* [Extract provided]:
☆ ☆ ☆ ☆ ☆ ☆ ☆
Community News

One donor honors her brother’s memory and helps find a cure for her niece

May 26th, 2020

Kathy and Bryan Kathy and her brother, Bryan

In early spring 2020, several fundraising events for FARF were canceled due to COVID-19. As we approached May, which is FA month, we asked the FA community (FA families, researchers, doctors, fundraisers and donors) to give for our mission to advance research and support families. Several families stepped up to raise funds. Many donors made gifts.

One donor, Kathy Dyer, generously gave $10,000 to help find a cure for her niece and goddaughter, Emily, who lives with FA. This particular gift was made in memory of Bryan, Kathy’s brother, and Emily’s grandfather. Bryan passed away earlier this year. The impact of Kathy’s gift was even greater, as it inspired matching funds from the FA community. Many more donations were made as a result of this gift, empowering the community to get involved and providing FARF with the resources to support researchers and FA families. We are so grateful to Kathy for making this possible.
☆ ☆ ☆ ☆ ☆ ☆ ☆
* [Supplied entries]:

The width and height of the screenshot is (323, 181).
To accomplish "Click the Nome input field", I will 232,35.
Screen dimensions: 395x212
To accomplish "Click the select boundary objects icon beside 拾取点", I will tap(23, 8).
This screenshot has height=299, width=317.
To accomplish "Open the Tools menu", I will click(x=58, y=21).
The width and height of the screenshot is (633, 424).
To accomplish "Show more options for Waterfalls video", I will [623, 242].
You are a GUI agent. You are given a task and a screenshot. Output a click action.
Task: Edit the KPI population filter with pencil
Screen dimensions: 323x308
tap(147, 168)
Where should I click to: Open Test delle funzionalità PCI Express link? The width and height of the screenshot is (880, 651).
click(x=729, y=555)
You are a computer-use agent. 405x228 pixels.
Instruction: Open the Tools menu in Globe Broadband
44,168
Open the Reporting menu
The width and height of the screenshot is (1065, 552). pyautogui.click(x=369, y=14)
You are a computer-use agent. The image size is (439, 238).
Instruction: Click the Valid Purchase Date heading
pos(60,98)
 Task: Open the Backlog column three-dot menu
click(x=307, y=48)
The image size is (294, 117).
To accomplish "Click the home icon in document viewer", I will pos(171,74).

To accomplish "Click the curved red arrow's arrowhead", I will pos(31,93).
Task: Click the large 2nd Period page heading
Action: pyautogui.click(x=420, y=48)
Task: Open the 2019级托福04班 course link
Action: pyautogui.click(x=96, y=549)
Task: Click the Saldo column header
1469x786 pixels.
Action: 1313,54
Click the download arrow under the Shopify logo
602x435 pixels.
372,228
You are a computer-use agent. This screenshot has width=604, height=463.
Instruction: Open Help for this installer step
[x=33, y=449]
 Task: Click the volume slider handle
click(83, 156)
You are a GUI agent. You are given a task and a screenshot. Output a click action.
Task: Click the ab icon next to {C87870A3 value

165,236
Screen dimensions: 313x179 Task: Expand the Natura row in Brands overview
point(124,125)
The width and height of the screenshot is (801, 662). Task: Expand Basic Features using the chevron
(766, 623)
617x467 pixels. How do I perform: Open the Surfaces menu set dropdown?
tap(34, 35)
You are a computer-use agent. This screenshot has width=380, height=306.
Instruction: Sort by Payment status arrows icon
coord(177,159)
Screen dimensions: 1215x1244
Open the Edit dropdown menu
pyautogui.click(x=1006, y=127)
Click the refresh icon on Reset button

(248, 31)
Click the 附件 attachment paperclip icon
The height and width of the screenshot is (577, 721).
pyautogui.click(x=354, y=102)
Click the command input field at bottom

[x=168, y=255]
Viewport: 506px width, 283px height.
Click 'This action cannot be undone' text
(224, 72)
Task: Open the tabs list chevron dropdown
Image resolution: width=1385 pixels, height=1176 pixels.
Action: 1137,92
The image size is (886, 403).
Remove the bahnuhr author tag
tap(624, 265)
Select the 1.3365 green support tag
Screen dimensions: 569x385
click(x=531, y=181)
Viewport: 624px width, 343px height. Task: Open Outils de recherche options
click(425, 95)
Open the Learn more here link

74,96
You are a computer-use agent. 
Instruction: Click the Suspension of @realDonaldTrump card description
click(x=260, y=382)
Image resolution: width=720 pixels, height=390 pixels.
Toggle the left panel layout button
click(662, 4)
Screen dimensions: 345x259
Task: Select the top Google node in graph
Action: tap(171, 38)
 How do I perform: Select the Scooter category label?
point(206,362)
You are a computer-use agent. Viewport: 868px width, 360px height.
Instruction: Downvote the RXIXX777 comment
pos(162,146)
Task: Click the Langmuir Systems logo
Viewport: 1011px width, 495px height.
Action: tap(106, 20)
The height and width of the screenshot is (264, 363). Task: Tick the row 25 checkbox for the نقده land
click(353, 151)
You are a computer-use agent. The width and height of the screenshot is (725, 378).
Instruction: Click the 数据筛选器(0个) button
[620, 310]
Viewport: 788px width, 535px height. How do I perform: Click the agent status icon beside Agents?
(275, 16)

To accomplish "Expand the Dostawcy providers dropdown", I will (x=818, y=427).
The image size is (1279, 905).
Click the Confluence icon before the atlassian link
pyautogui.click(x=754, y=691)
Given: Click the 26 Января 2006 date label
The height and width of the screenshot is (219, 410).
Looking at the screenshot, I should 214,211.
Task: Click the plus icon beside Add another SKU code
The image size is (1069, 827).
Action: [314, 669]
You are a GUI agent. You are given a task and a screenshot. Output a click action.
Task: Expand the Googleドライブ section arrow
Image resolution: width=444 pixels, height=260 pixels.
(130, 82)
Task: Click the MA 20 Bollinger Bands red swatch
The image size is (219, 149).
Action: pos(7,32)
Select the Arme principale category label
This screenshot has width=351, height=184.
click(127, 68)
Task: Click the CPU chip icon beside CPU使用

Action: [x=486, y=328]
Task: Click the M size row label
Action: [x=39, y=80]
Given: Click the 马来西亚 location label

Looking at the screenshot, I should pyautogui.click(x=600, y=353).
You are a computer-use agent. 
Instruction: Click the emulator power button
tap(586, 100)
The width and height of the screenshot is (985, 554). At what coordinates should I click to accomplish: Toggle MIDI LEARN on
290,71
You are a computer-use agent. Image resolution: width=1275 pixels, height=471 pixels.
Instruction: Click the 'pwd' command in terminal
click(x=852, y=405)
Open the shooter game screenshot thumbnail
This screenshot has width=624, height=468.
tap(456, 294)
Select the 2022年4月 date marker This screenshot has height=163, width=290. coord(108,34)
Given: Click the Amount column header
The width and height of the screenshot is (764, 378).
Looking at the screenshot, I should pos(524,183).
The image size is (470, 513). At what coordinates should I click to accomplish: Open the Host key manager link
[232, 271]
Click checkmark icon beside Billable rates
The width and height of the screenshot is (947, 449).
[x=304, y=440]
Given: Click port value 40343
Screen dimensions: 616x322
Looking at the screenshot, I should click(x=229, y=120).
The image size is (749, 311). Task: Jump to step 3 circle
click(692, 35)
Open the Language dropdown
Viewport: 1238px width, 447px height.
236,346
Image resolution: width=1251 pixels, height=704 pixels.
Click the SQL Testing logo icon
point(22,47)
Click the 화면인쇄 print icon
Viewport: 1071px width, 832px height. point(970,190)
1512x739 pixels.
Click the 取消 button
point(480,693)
☆ ☆ ☆ ☆ ☆ ☆ ☆
* [Tasks]:
A) Summarize the news item about Kathy Dyer's gift in two sentences.
B) List every group that the news item names as part of the FA community.
C) Using the news item, decide whether each statement agrees with it, answering yes or no and quoting the words that decide it: (i) Several FARF fundraising events were canceled in early spring 2020 because of COVID-19. (ii) Kathy Dyer gave $5,000. (iii) Bryan was Emily's uncle.
The data are not needed for any of this work.

* [Solutions to the tasks]:
A) After COVID-19 canceled several FARF fundraising events in early spring 2020, FARF asked the FA community to give during May, which is FA month. Kathy Dyer gave $10,000 in memory of her brother, Bryan, to help find a cure for her niece and goddaughter, Emily, and her gift inspired matching funds and many more donations from the FA community.

B) FA families, researchers, doctors, fundraisers, donors

C)
(i) Yes: "In early spring 2020, several fundraising events for FARF were canceled due to COVID-19."
(ii) No: "One donor, Kathy Dyer, generously gave $10,000"
(iii) No: "Bryan, Kathy’s brother, and Emily’s grandfather"